鉛色の部屋で「存在もしない『罪』」に震えていた心を引きずる毎日
時々気分が良くなる時もある。
眠気をまだ感じながら、重い足取りでボートを曳く
少しずつ明るくなる港にボートを浮かべ、膝上まで海水に浸かり
しがみつきながらボートに乗り込む。この乗り込みができなくなれば引退
すでに限界点が見えつつある自分の身体能力。
エンジンの振動が背骨に伝わり、強制的に「現実世界」へ
あれ?今日はなんか違うぞ・・・
海風が、感情を叩き起こす。前回までの泥のような体が嘘みたいに軽い。処方された薬が効いたのか、前回の自分はどこか遠くの砂浜に置いてきた気分だ。
「いくぞ……っ、止まってたまるか!」
スロットル全開ハイテンション!!。ボートが白波を蹴立てて加速し、視界がモノクロから鮮烈なブルーへと塗り替えられる。

飛沫が頬を叩くたび、脳内のノイズが消えていく。日差しがまぶしい
ポイントに到着。ターゲットは、深淵の岩礁に潜む赤い宝石、アカハタだ。ステンバルチクを底へ沈める。暗く、冷たい海底。まるで自分の心の底に手を伸ばすような、張り詰めた静寂。
318氏は静かに大型のレッドを量産。
――その時。
自分の竿先をひったくるような、暴力的な衝撃。
キタ━━━━(゚∀゚)━━━━!!
絶望を塗りつぶす、強烈な生命の拍動。ハタ特有の、根へ、根へと潜ろうとする凄まじい抵抗が腕を直撃する。強烈な突っ込み。竿が極限までしなり、腕の筋肉が悲鳴をあげる。普段なら重くてたまらないはずの竿が、今は体の一部だ。リールを巻く指に、魚の怒りと、生きようとする意志がダイレクトに響く。
「潜らせない、絶対逃がさない……!!」
喉が裂けるほど叫ぶ。アドレナリンが血管を駆け巡り、全身の細胞が歓喜に震える。ボートへ抜き上げた瞬間、太陽を反射して輝く美しい魚体。モノクロの世界が、一瞬でアカハタの「情熱的な赤」に塗りつぶされていく。かつて自分を縛り付けていた暗闇は、もうどこにもない。そこにあるのは、ただ広大な「ブルー」と、勝ち取ったばかりの鮮やかな「レッド」だけだった
「やったな! こいつは文句なしのbaruサイズの主役級だ!」
318氏の弾んだ声が、静かな海に心地よく響いた。
「見てくれよ、318氏! この赤、本当に最高な色だろ?318サイズの2/3だが。。。」
釣り上げたばかりの小さなアカハタを高く掲げ、俺は子供のように笑った。数日前、暗い部屋で一人、スマホの光だけを見つめていた自分とかけ離れた景色。318氏は自分のことのように目を細めて微笑み、強張った俺の心を解かしていく。兄弟のように、時にはそれ以上に。言葉にしなくても「沼」を理解し、ただ静かに隣で竿を振ってくれる彼がいるから、今このボートの上いる。
……318氏、連れ出してくれてありがとう
ボートを吹き抜ける風。ゆれる波。隣には信頼できる相棒。小ぶりアカハタの燃えるような赤と、318氏の不敵な笑み。エンディングにはまだ早い。俺たちの物語は、この眩しい青空の下で、ようやく動き出したばかりなのだから。318氏がニカッと笑いながら、生簀から一際美しい魚を掴み上げた。

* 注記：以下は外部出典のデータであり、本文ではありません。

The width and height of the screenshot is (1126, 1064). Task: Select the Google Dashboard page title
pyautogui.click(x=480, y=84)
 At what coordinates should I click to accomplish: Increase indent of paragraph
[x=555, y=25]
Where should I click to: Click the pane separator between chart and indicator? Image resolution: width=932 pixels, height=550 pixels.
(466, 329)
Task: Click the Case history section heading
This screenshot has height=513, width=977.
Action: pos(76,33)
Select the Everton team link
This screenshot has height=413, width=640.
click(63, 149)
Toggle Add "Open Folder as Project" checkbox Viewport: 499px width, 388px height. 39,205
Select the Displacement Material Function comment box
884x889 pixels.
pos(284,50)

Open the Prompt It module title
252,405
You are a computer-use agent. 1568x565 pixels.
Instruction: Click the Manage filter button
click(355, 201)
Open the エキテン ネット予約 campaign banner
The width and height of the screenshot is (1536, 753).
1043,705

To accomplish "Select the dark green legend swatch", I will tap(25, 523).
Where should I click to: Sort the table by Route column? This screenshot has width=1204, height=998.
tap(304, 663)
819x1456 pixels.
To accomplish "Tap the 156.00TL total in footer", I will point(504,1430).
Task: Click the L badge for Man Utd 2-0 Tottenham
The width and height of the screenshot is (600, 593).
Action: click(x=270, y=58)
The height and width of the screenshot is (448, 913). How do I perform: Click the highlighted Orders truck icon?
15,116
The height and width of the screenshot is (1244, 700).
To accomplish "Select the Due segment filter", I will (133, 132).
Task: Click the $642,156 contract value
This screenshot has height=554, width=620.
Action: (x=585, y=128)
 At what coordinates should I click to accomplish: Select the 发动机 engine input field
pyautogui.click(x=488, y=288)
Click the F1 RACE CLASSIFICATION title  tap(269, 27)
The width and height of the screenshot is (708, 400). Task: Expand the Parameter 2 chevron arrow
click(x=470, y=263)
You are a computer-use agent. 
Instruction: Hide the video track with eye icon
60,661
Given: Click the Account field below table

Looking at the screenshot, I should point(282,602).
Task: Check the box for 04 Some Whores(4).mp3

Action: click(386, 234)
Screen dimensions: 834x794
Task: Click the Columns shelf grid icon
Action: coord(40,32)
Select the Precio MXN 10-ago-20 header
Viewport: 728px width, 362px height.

「ほら、メイチダイだ。それと……こいつはちょっと派手だが、良型のベラ。船長の赤(アカハタ)に負けないくらい、いい色だろ?」
銀色に輝く体色に、意志の強そうな瞳。幻の高級魚とも称されるメイチダイの神々しさと、南国の鳥のようなベラの色彩が、ボートの上をさらに鮮やかに彩る。
「俺にくれるのか?……ありがとう。最高の宝物だよ」
(ベラ収納後撮影)
メイチダイの銀、ベラの多色、そして俺が釣り上げたアカハタの情熱的な赤。クーラーボックスの中は、まるであらゆる感情を肯定してくれる宝石箱のようだ。
「さあ、ザルそばでも食って帰ろうぜ!」
318氏が操船し港に戻る。
V字に広がる白波の先には、もう「消えたい」と願った灰色の街は見えない。
あるのは、大切な友と分かち合った、輝くような生命の記憶だけだ。